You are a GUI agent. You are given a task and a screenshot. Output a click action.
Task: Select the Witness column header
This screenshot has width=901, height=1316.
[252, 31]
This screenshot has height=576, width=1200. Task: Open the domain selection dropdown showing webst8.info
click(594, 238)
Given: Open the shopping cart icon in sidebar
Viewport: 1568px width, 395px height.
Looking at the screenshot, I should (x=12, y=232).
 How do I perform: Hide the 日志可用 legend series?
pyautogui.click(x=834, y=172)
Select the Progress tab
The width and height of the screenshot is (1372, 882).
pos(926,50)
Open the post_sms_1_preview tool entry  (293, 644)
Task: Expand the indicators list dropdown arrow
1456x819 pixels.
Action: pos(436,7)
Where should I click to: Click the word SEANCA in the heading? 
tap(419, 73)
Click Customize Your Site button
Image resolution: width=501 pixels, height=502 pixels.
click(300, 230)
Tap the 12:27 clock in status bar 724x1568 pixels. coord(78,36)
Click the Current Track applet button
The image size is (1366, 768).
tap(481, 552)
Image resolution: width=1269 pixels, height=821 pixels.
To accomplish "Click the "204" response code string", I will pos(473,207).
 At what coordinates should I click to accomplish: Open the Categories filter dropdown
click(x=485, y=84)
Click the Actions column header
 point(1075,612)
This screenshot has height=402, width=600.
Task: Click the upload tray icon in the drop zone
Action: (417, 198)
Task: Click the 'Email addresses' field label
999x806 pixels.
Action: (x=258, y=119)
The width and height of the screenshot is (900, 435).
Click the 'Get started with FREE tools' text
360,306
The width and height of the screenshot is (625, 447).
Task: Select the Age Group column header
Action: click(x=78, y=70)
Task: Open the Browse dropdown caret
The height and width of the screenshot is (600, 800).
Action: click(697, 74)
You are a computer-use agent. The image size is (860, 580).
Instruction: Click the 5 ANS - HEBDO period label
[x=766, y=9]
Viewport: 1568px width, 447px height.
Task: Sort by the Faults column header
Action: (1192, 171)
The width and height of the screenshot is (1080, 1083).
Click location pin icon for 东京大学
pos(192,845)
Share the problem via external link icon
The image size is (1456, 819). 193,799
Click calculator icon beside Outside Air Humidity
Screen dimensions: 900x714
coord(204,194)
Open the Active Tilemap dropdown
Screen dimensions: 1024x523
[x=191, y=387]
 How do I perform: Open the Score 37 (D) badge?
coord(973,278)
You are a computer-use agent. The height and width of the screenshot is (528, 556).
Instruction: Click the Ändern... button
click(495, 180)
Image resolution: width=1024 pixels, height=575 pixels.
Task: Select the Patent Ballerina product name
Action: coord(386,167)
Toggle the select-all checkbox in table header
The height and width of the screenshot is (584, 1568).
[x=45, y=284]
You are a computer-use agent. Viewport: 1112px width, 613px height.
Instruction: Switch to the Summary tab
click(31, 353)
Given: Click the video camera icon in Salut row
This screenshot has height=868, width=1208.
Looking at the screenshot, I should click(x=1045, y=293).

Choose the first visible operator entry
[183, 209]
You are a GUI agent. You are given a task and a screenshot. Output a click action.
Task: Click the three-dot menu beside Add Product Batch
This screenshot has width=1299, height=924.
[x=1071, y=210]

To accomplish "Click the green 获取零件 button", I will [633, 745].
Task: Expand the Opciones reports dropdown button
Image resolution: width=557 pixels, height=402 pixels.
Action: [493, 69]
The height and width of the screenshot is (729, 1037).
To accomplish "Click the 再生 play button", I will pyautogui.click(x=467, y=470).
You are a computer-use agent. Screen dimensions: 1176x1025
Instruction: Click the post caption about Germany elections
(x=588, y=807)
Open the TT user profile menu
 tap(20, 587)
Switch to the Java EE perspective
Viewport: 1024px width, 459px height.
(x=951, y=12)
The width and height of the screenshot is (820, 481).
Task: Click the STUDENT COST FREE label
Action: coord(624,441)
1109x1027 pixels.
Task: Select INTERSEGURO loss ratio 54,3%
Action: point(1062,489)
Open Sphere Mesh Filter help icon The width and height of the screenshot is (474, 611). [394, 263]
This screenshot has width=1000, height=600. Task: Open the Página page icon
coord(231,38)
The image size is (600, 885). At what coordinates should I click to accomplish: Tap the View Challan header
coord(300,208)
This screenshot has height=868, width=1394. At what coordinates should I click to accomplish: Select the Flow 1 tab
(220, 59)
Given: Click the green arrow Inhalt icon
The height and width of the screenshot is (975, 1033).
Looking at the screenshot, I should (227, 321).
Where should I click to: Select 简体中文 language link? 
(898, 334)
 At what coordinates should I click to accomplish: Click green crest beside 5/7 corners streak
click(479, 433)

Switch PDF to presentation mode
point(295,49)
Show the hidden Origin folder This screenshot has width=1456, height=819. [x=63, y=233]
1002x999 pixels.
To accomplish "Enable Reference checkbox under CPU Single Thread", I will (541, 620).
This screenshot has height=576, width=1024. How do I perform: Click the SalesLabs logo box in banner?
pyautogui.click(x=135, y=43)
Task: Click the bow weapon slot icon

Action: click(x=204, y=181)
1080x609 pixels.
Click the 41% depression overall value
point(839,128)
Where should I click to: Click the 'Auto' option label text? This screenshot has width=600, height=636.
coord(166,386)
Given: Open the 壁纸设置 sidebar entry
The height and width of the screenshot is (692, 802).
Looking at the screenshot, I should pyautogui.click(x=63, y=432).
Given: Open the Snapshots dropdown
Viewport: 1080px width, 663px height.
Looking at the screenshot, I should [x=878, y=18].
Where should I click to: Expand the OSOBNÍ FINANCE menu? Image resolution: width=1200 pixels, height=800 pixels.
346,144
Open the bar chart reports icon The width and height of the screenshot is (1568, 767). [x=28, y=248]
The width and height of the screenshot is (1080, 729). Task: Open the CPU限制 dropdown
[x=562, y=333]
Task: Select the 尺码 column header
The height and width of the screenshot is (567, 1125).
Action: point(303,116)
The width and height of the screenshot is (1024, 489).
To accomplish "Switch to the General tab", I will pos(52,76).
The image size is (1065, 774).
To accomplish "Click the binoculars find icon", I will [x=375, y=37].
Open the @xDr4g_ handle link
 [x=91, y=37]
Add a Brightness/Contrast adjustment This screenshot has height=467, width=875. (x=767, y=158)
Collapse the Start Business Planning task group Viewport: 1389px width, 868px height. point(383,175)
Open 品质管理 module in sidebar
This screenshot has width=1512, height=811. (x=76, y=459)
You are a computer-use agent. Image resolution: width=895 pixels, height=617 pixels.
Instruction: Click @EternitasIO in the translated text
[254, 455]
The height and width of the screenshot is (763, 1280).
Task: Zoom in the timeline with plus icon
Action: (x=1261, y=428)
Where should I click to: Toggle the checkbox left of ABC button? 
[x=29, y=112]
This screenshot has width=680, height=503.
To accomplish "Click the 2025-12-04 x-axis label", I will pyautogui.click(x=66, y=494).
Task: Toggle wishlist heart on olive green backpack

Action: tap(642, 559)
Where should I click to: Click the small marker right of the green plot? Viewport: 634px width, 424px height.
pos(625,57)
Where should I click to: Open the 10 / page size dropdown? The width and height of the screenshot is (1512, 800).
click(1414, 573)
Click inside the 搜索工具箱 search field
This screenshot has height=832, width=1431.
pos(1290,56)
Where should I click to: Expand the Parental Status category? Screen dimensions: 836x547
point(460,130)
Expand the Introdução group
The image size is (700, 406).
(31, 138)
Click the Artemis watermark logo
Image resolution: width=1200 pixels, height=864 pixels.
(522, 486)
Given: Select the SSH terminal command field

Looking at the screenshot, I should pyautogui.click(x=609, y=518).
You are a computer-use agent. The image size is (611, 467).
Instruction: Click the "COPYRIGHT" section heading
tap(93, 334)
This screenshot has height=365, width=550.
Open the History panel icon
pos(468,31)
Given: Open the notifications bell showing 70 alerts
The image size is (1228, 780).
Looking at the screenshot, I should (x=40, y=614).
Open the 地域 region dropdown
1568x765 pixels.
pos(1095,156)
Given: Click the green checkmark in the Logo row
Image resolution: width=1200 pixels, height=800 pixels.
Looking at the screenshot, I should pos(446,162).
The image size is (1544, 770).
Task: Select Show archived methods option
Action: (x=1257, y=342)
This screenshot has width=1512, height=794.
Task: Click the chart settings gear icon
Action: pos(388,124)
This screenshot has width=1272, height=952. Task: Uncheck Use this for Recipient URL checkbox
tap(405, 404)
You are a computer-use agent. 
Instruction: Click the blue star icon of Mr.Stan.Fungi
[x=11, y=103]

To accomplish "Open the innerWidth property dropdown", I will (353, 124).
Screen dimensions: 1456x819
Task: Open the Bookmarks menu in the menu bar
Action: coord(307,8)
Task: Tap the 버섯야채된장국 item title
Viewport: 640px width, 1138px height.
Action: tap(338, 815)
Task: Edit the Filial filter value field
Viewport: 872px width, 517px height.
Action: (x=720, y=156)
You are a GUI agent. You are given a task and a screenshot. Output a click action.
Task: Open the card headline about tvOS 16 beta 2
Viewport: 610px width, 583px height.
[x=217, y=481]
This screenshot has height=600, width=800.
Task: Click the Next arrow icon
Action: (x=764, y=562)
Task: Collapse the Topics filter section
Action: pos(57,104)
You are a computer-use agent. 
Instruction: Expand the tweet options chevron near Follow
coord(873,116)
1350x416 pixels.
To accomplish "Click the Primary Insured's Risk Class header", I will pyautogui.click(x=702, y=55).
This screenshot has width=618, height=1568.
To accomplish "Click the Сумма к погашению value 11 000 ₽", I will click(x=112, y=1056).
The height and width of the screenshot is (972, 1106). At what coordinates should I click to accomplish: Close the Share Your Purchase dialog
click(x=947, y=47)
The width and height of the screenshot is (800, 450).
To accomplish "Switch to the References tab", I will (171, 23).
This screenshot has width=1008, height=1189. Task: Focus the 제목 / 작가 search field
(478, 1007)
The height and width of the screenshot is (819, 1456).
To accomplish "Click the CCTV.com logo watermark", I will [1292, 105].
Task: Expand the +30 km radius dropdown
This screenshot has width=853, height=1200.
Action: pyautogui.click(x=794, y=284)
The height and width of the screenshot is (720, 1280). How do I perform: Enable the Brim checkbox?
☆ ☆ ☆
◆ **Your task**:
For the entries above, count the lines that contain the string "computer", and state that number without further comment.

◆ **Result**:
8